─── Dataset ───

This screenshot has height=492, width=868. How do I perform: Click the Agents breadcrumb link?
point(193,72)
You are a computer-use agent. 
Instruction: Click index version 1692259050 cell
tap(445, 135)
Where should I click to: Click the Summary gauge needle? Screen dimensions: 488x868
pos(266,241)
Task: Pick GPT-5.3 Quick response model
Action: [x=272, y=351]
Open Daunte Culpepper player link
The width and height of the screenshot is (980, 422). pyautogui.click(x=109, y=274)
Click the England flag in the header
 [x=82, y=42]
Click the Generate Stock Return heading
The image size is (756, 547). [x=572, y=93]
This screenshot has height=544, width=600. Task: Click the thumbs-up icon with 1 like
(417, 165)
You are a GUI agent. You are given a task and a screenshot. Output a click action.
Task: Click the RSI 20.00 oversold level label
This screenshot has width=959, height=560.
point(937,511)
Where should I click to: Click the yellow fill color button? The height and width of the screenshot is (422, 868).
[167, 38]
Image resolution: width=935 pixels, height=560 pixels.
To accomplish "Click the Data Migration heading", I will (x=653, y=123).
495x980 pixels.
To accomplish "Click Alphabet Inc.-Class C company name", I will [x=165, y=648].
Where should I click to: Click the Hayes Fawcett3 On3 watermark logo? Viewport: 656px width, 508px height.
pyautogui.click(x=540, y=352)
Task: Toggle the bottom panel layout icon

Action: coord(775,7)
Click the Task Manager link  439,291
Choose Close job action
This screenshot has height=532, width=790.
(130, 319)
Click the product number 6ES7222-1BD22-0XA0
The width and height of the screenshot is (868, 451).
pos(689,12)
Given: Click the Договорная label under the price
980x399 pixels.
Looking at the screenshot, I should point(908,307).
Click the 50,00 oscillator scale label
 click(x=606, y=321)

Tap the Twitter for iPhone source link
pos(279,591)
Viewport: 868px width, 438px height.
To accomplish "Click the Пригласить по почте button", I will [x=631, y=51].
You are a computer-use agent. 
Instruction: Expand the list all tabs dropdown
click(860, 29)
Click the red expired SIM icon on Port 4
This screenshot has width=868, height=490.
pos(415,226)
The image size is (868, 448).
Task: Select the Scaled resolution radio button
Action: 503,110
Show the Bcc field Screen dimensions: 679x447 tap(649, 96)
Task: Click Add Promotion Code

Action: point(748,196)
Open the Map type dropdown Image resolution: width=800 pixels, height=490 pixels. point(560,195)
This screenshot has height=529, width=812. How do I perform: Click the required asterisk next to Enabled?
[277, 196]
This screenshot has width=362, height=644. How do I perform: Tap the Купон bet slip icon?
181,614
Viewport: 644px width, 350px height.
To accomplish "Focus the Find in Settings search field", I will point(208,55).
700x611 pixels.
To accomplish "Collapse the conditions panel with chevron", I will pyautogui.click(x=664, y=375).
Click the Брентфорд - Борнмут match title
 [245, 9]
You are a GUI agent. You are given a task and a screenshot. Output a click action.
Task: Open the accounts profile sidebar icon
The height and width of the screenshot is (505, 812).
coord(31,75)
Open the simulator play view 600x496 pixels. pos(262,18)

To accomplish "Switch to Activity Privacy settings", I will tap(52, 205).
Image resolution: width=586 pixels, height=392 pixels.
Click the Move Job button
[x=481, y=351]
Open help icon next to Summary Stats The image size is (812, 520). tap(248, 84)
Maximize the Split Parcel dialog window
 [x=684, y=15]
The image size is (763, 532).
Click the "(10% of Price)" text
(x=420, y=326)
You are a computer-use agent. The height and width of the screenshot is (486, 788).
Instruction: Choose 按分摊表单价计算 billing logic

───

* _Activity_
Lines that include the word "field" are to be extracted from the data above.

* _Task answer_
Show the Bcc field Screen dimensions: 679x447 tap(649, 96)
To accomplish "Focus the Find in Settings search field", I will point(208,55).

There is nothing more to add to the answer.